(begin)
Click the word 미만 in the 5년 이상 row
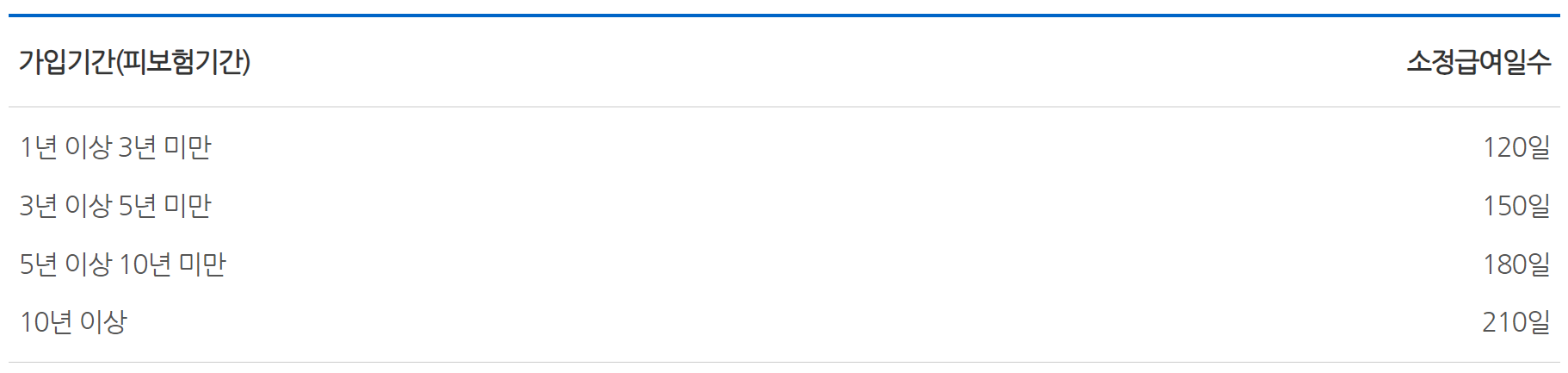Viewport: 1568px width, 373px height. pyautogui.click(x=202, y=264)
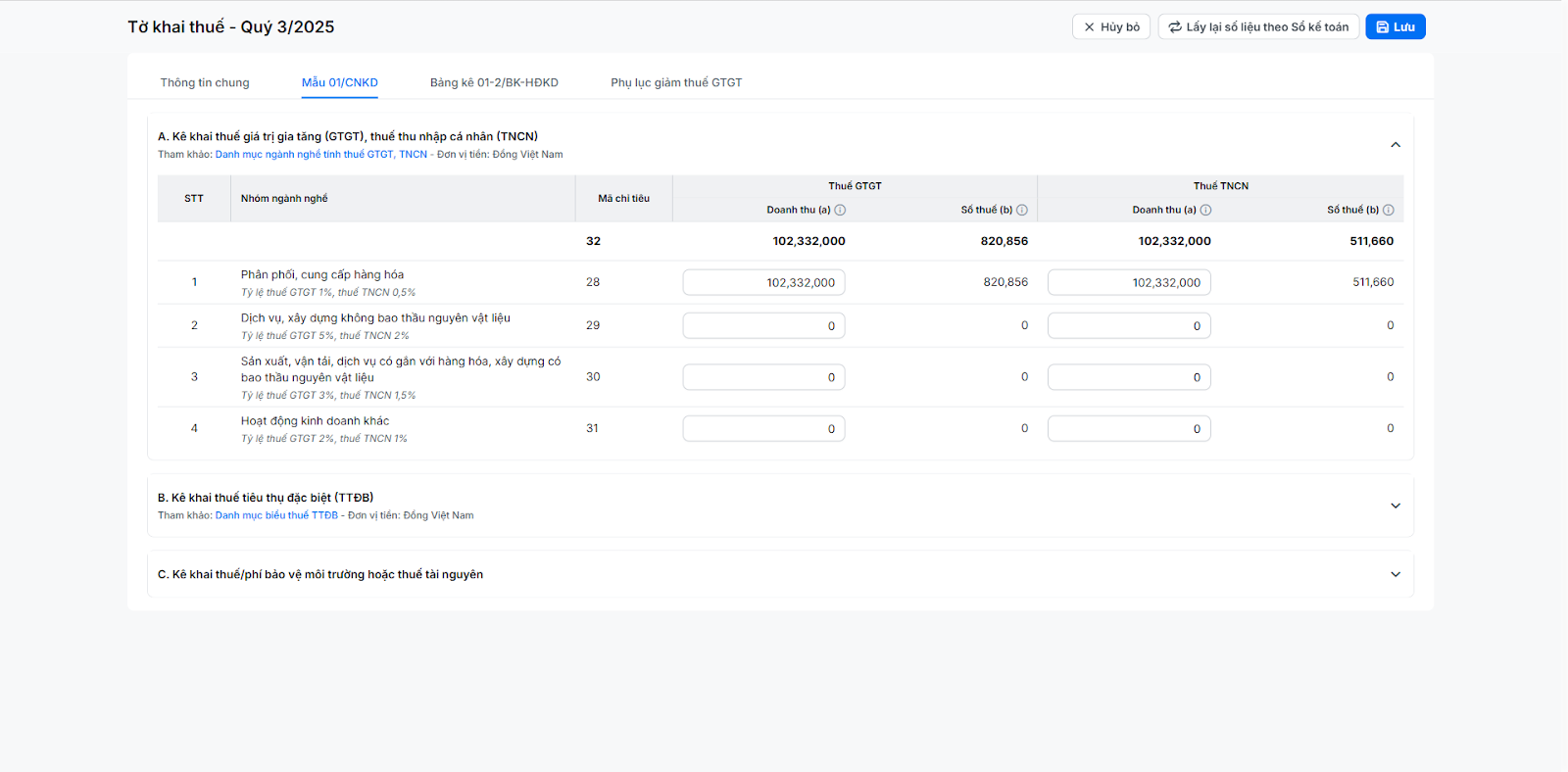Viewport: 1568px width, 772px height.
Task: Click GTGT revenue field for Dịch vụ row
Action: [x=763, y=326]
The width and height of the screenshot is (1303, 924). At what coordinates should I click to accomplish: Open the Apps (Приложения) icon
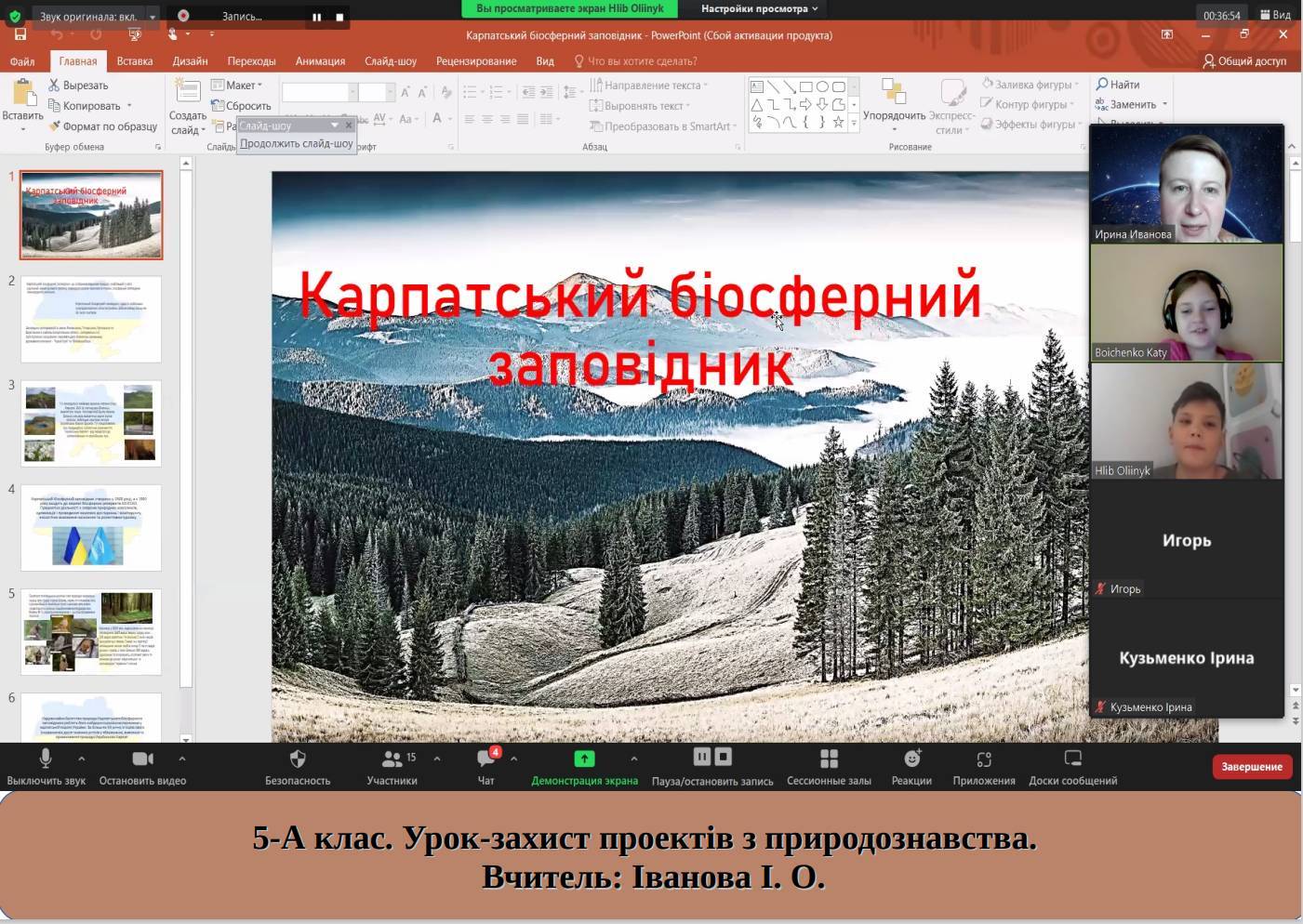pyautogui.click(x=983, y=759)
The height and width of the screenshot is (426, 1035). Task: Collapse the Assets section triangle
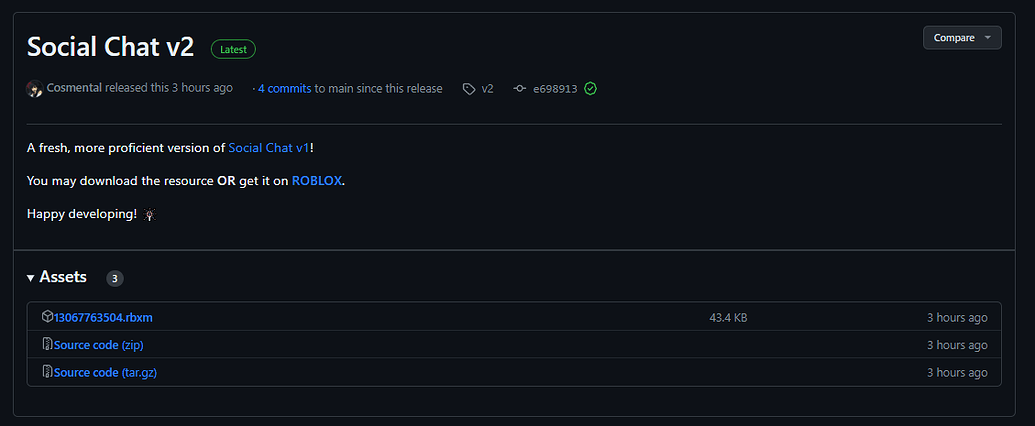pos(31,277)
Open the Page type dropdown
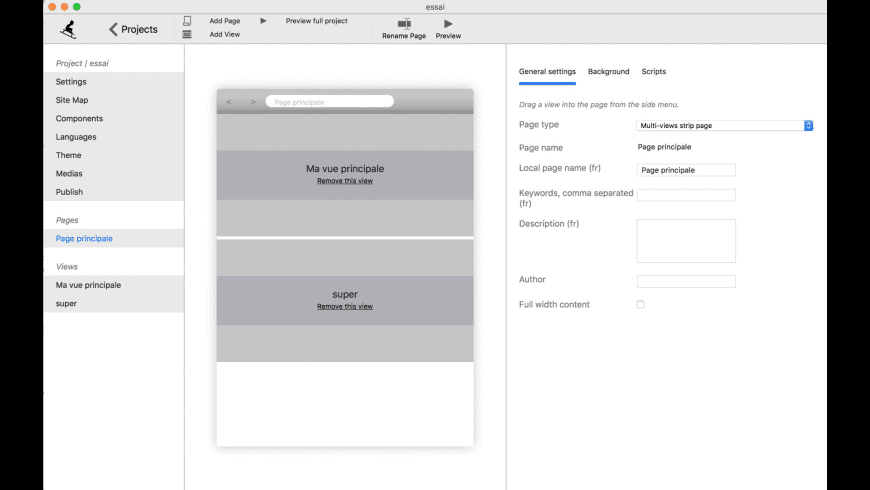Screen dimensions: 870x490 (x=725, y=126)
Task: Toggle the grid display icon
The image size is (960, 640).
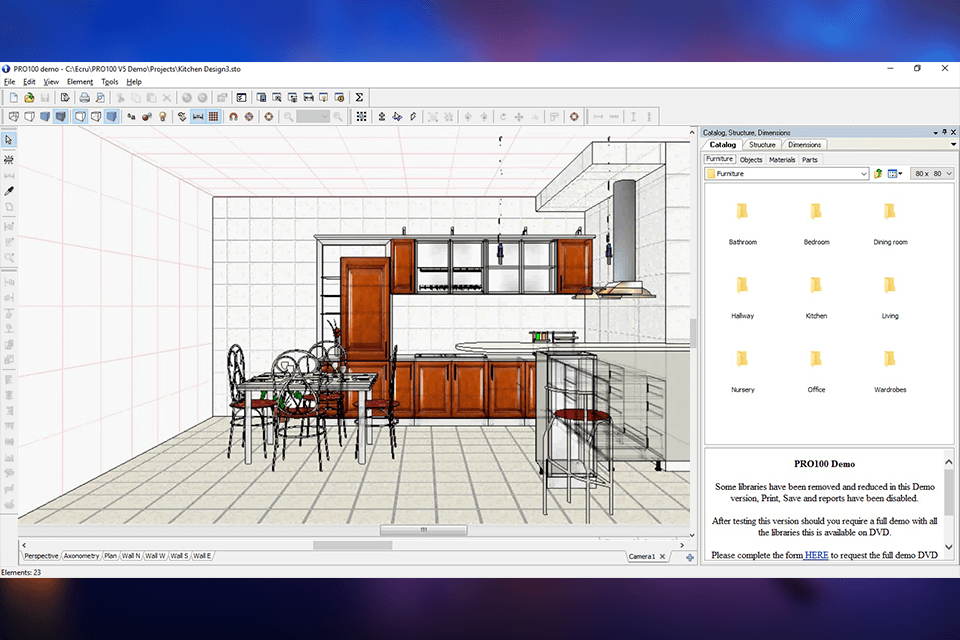Action: [214, 116]
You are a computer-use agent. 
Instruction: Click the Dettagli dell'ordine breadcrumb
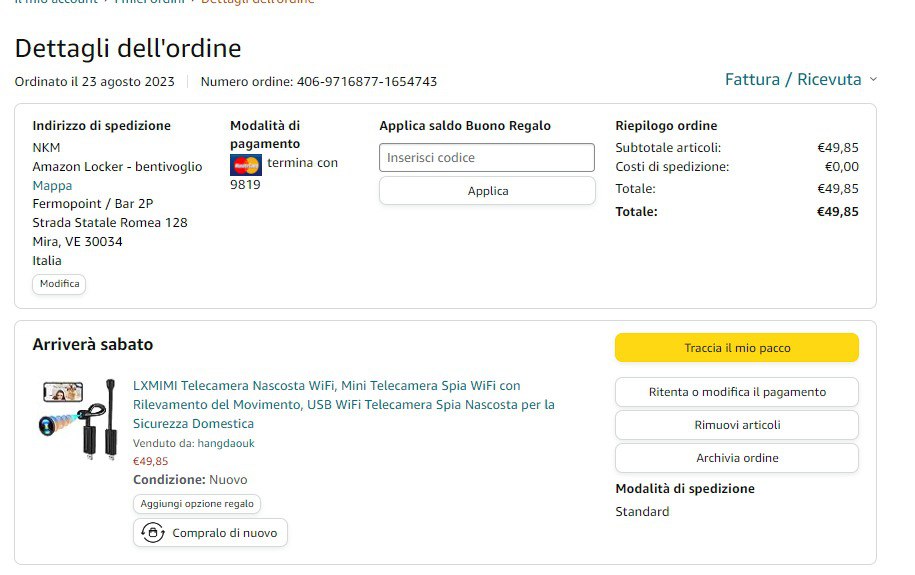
(end)
INSTRUCTION
Please rewrite every one of the records above, swapping "screenshot" for "screen image" and keeping everything else unchanged. Leave the pictures out of your answer.

SOLUTION FOR THIS PROBLEM
Click the word 미만 in the 5년 이상 row
Viewport: 1568px width, 373px height. pyautogui.click(x=202, y=264)
Viewport: 1568px width, 772px height.
Task: Click GTGT revenue field for Dịch vụ row
Action: [x=763, y=326]
The width and height of the screen image is (1303, 924). At what coordinates should I click to accomplish: Open the Apps (Приложения) icon
pyautogui.click(x=983, y=759)
The height and width of the screen image is (426, 1035). Task: Collapse the Assets section triangle
pos(31,277)
Open the Page type dropdown
Screen dimensions: 870x490 (x=725, y=126)
Task: Toggle the grid display icon
The image size is (960, 640).
Action: [214, 116]
You are a computer-use agent. 
Instruction: Click the Dettagli dell'ordine breadcrumb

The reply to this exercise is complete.